[Stored items]
────

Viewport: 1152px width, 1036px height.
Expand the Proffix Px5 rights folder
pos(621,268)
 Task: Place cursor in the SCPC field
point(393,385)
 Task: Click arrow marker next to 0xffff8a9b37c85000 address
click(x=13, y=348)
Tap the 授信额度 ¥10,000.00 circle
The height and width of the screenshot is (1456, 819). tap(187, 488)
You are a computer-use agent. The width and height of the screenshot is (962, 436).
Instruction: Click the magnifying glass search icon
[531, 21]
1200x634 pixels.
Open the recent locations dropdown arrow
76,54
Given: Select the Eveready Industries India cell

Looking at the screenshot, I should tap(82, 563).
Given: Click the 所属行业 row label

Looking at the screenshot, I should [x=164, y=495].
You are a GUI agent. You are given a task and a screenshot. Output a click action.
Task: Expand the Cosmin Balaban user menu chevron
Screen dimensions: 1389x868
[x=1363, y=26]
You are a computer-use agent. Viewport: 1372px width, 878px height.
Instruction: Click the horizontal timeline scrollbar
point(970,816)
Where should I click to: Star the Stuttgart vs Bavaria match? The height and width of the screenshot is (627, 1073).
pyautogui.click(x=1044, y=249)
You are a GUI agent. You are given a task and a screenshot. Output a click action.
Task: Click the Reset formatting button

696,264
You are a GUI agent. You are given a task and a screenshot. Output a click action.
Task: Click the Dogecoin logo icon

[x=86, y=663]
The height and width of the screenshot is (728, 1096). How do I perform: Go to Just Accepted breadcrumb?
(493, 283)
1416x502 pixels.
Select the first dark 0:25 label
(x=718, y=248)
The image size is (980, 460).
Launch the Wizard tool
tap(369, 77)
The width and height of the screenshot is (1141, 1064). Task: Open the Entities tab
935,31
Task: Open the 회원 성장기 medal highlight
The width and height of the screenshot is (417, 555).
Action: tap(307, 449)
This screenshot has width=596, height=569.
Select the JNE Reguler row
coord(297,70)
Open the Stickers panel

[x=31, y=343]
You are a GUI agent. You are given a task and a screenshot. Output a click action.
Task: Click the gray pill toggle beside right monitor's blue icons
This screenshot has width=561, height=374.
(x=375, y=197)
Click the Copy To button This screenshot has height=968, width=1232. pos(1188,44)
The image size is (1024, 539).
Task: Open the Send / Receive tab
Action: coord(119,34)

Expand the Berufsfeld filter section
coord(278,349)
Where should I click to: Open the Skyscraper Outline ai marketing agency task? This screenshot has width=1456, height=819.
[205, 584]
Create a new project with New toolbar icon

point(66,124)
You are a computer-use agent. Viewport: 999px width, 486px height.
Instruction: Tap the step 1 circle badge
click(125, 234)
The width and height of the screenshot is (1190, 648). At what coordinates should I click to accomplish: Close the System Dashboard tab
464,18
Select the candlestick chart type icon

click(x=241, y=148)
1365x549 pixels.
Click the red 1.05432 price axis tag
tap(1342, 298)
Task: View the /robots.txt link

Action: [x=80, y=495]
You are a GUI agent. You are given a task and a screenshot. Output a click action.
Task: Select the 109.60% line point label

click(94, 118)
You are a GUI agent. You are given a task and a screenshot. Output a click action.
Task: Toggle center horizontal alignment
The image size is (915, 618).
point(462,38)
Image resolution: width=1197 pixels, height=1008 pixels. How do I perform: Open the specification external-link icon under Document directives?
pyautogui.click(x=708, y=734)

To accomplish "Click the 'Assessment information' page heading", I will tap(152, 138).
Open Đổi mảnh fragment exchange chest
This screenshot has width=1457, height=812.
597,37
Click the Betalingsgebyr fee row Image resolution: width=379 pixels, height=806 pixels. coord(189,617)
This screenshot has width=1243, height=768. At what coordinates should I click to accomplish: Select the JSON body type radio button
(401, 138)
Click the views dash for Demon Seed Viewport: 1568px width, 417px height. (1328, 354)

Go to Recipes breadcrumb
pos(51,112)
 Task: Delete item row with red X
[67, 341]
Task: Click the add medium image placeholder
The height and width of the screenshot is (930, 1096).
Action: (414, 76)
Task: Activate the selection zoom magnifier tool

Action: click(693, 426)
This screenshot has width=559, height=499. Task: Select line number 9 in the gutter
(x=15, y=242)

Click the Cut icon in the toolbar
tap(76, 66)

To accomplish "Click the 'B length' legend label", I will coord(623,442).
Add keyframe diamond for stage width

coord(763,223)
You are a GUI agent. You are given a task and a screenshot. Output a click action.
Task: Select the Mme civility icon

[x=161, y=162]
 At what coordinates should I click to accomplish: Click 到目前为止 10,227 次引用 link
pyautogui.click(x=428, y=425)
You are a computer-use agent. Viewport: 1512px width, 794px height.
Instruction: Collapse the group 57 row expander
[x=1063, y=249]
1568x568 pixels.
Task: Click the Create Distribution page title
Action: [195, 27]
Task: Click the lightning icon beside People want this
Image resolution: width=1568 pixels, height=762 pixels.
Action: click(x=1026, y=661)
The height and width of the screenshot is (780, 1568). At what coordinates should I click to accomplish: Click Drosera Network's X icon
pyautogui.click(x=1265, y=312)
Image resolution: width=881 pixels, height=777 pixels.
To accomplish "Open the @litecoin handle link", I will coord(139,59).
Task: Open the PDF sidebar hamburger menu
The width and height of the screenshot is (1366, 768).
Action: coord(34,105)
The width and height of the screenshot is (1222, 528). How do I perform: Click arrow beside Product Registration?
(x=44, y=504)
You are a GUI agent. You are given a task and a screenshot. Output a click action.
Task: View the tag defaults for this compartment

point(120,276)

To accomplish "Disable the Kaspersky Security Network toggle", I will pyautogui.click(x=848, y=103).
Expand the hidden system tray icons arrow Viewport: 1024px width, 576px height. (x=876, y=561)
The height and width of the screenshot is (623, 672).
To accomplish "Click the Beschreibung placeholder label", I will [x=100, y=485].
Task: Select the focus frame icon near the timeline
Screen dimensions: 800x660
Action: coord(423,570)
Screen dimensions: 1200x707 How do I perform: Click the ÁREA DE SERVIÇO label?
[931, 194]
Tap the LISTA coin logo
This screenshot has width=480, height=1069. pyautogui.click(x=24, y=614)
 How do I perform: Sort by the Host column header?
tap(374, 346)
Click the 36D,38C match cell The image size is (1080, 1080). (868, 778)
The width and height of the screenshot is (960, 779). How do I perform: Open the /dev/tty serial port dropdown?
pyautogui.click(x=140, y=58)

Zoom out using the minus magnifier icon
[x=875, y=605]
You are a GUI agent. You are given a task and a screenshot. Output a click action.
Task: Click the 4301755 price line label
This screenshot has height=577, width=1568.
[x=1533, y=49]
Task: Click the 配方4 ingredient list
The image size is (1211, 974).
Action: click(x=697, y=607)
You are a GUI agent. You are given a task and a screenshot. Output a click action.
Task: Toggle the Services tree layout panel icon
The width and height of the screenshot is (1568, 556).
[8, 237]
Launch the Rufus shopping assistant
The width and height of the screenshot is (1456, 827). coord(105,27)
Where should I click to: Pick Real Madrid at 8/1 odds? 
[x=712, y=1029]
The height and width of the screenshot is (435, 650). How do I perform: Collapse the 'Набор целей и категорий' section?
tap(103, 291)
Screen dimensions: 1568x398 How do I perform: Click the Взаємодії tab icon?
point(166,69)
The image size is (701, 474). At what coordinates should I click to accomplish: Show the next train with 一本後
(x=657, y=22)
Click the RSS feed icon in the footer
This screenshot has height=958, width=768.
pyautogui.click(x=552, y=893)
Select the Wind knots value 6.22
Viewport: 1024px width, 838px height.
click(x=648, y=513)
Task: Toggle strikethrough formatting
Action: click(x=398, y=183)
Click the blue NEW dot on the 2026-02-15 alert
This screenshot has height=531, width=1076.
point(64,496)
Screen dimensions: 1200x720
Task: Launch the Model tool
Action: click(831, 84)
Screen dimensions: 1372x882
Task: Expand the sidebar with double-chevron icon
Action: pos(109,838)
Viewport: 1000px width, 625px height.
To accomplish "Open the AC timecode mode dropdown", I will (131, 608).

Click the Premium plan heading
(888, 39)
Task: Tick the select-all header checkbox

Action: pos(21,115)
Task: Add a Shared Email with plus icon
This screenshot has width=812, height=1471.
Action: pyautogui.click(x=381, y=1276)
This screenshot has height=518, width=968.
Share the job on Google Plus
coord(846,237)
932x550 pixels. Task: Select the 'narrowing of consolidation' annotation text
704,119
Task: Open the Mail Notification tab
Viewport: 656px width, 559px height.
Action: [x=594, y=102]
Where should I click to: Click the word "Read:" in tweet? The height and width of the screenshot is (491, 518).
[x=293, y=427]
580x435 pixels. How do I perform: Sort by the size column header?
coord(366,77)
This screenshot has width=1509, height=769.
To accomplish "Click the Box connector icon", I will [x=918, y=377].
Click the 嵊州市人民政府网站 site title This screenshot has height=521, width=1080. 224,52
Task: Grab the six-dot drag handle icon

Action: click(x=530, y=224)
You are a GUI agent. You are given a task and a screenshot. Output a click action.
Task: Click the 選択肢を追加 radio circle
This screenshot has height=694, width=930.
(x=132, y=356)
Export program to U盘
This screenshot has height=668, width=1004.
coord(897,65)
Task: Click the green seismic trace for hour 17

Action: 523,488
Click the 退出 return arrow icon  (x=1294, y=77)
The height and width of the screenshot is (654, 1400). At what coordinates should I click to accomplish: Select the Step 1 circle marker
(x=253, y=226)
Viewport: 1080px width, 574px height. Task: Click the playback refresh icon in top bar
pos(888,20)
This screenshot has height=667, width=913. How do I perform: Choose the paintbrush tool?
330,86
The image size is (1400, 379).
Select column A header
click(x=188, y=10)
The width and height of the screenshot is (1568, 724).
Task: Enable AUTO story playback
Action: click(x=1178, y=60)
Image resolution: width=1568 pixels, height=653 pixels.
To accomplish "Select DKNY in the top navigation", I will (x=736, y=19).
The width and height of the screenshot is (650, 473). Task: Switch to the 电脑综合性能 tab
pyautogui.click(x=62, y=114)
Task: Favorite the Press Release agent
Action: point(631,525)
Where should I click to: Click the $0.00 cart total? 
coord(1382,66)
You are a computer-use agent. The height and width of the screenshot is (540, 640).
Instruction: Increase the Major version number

────

TRY IT: From the entries above, print the lines beginning at the one with "This screenshot has height=531, width=1076." and stopping after the one with "Task: Click the 選択肢を追加 radio circle", exactly as written and with nothing else.

SOLUTION BELOW:
This screenshot has height=531, width=1076.
point(64,496)
Screen dimensions: 1200x720
Task: Launch the Model tool
Action: click(831, 84)
Screen dimensions: 1372x882
Task: Expand the sidebar with double-chevron icon
Action: pos(109,838)
Viewport: 1000px width, 625px height.
To accomplish "Open the AC timecode mode dropdown", I will (131, 608).

Click the Premium plan heading
(888, 39)
Task: Tick the select-all header checkbox

Action: pos(21,115)
Task: Add a Shared Email with plus icon
This screenshot has width=812, height=1471.
Action: pyautogui.click(x=381, y=1276)
This screenshot has height=518, width=968.
Share the job on Google Plus
coord(846,237)
932x550 pixels. Task: Select the 'narrowing of consolidation' annotation text
704,119
Task: Open the Mail Notification tab
Viewport: 656px width, 559px height.
Action: [x=594, y=102]
Where should I click to: Click the word "Read:" in tweet? The height and width of the screenshot is (491, 518).
[x=293, y=427]
580x435 pixels. How do I perform: Sort by the size column header?
coord(366,77)
This screenshot has width=1509, height=769.
To accomplish "Click the Box connector icon", I will [x=918, y=377].
Click the 嵊州市人民政府网站 site title This screenshot has height=521, width=1080. 224,52
Task: Grab the six-dot drag handle icon

Action: click(x=530, y=224)
You are a GUI agent. You are given a task and a screenshot. Output a click action.
Task: Click the 選択肢を追加 radio circle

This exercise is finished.